[Data entries]
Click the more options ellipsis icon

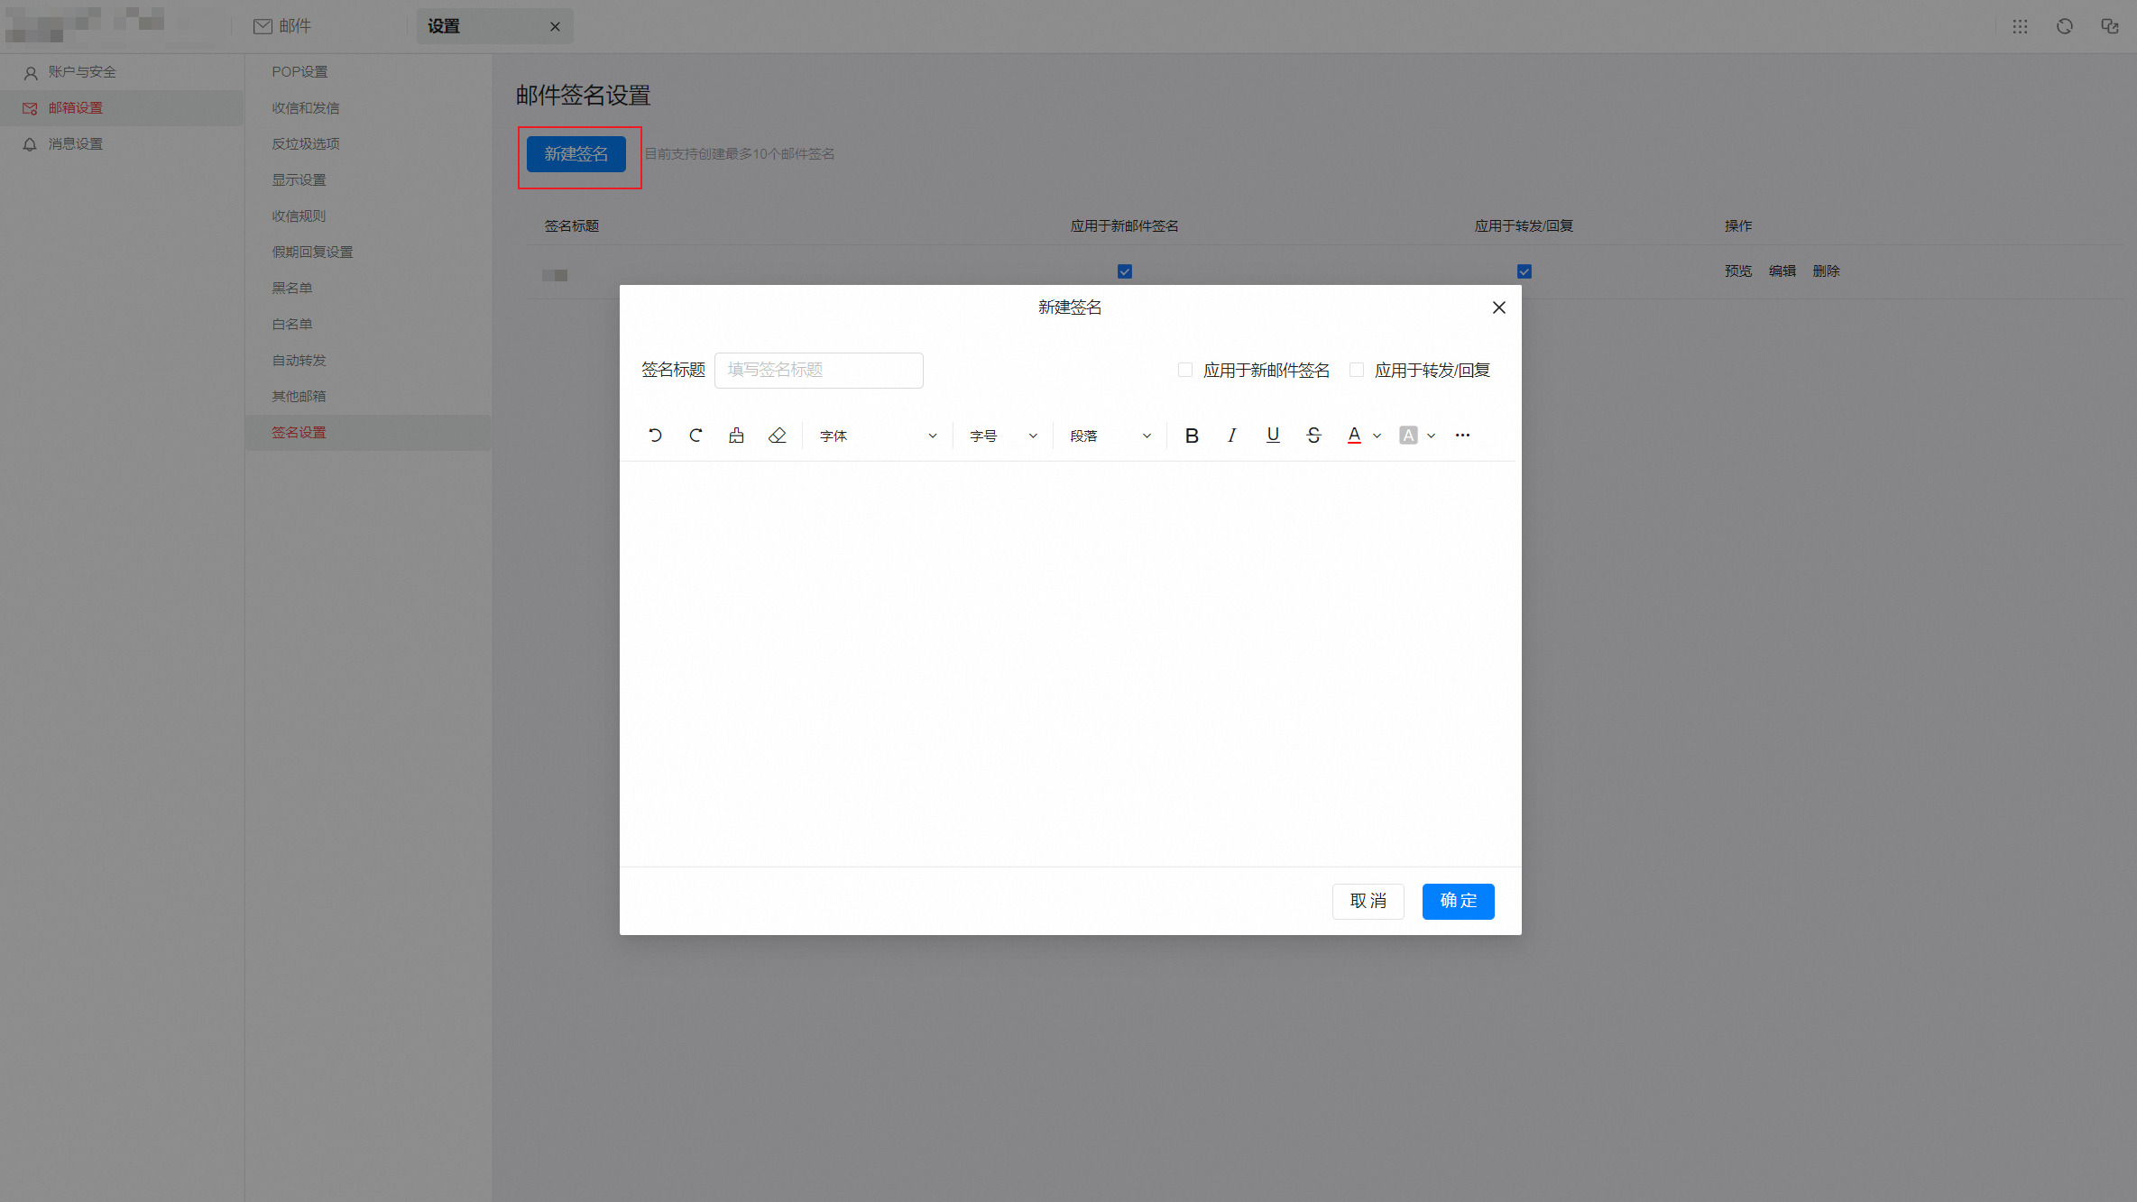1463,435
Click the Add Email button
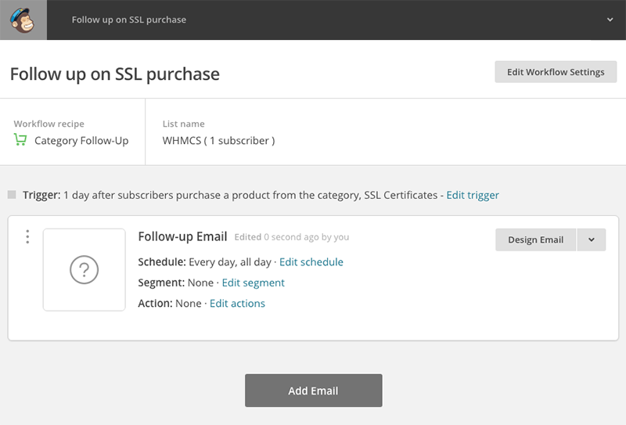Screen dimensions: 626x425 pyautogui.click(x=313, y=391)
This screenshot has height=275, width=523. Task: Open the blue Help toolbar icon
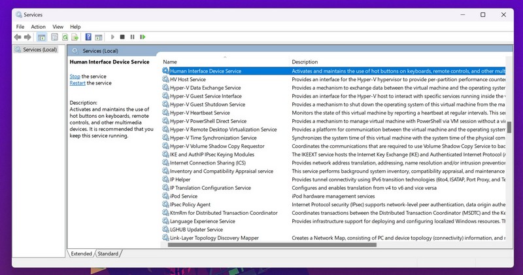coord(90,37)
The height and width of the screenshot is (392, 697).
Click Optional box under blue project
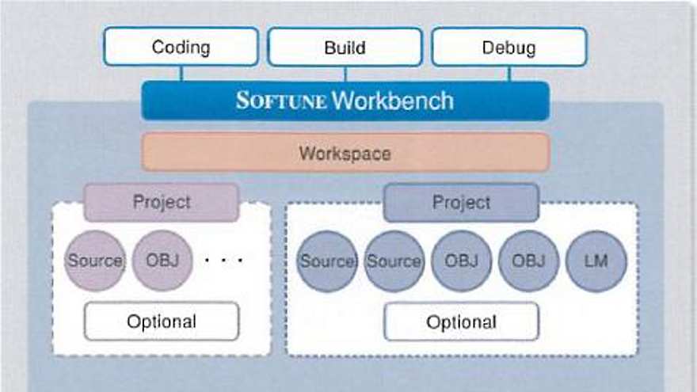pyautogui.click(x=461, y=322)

> **Work order**: An exact copy of every entry above is needed, minus the pictures.

> **Task response**:
Click the more options ellipsis icon

1463,435
Click the Add Email button
Screen dimensions: 626x425 pyautogui.click(x=313, y=391)
This screenshot has height=275, width=523. Task: Open the blue Help toolbar icon
coord(90,37)
The height and width of the screenshot is (392, 697).
Click Optional box under blue project
pyautogui.click(x=461, y=322)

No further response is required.